United States District Court, E.D. Michigan, Southern Division

February 9, 2017

MICHELLE FOWLER, Plaintiff,
v.
COMMISSIONER OF SOCIAL SECURITY, Defendant.

          ORDER ADOPTING REPORT AND RECOMMENDATION TO DENY PETITION FOR FEES UNDER THE EQUAL ACCESS TO JUSTICE ACT AND TO GRANT THE MOTION FOR AWARD OF FEES UNDER 42 U.S.C. § 406(B)

          Denise Page Hood Chief Judge.

         This matter is before the Court on the Magistrate Judge's Report and Recommendation (Doc. No. 41) on Plaintiff Michelle Fowler's Petition for Attorney Fees Pursuant to the Equal Access to Justice Act (“EAJA”), 28 U.S.C. § 2412 (Doc. No. 28) and Petition for Attorney Fees Pursuant to 42 U.S.C. § 406(b) (Doc. No. 35). Plaintiff timely filed Objections to the Report and Recommendation as to the Magistrate Judge's recommendation to deny fees under the EAJA. Plaintiff does not object to the fees awarded under 42 U.S.C. § 406(b).

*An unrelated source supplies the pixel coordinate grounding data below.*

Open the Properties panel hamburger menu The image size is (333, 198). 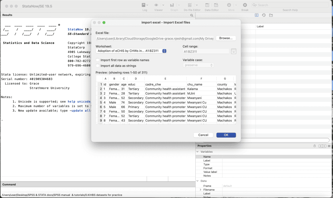pos(329,146)
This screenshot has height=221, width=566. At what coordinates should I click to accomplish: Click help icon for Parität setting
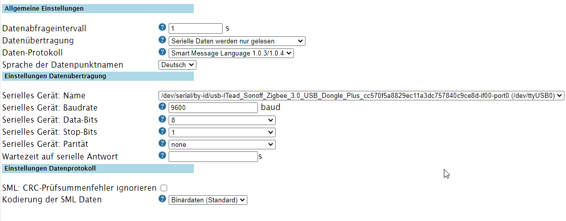tap(162, 144)
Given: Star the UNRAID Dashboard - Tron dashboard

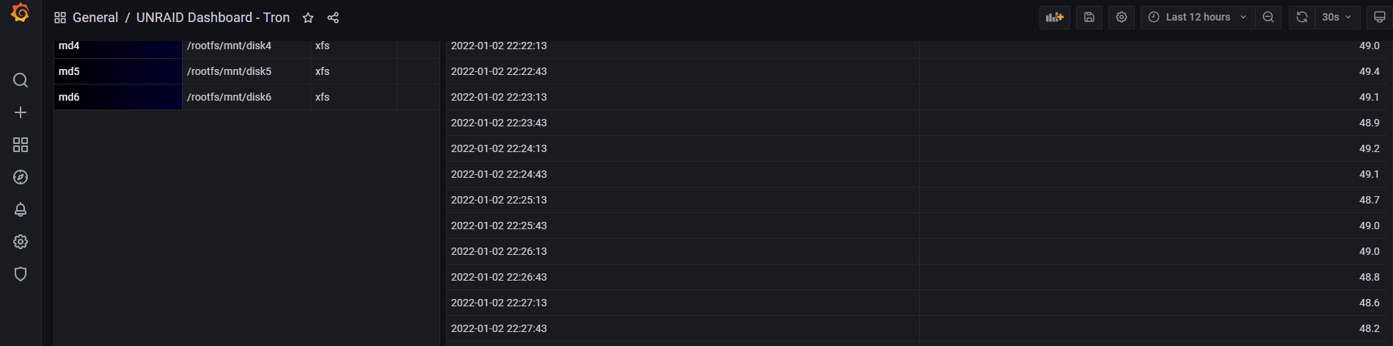Looking at the screenshot, I should point(308,18).
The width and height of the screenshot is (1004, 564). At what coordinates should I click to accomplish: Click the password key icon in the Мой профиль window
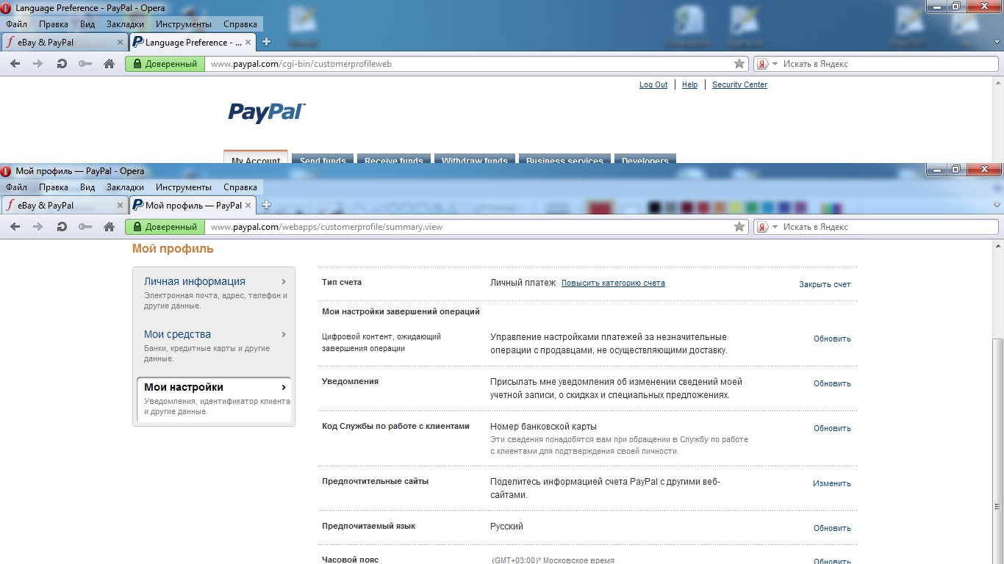pyautogui.click(x=85, y=227)
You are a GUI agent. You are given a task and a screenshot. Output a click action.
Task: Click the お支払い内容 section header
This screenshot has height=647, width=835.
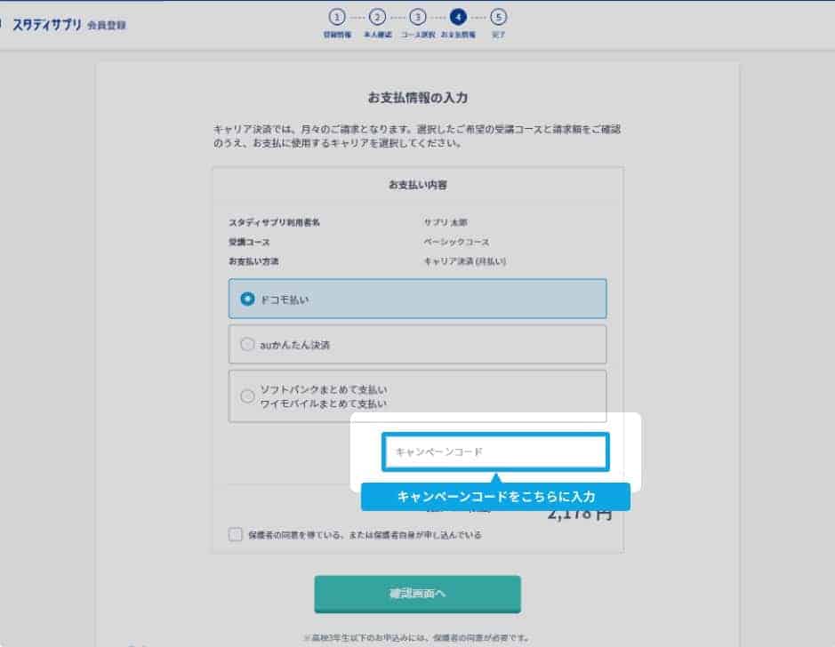417,185
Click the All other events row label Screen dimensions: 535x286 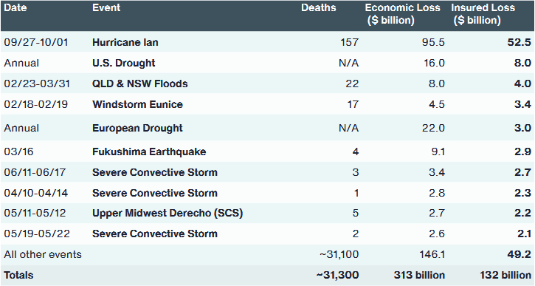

         The Court has had an opportunity to review this matter and finds that the Magistrate Judge reached the correct conclusion. In her Objections, Plaintiff argues that the Magistrate Judge erred in concluding that the Commissioner's defense of the Administrative Law Judge's (“ALJ's”) decision to deny benefits was “substantially justified.” In this case, the Court agreed that the matter should be remanded under sentence four of 42 U.S.C. § 405(g) for further administrative proceedings. The Court remanded the matter because the ALJ failed to consider the opinion of Plaintiff's treating physician, Dr. Paul LaClair, as to Plaintiff's need to be absent from work. Although the Court agreed with the ALJ that Dr. LaClair's opinion as to Plaintiff's residual functional capacity was not entitled to any particular weight since that issue is for the ALJ to decide, the Court found that Dr. LaClair's finding that Plaintiff would miss work during episodic flare-ups was an important factor to consider when giving hypotheticals to the vocational expert. The Court remanded the matter to address this issue in the ALJ's final analysis. (Order, Doc. No. 26, Pg ID 897-98)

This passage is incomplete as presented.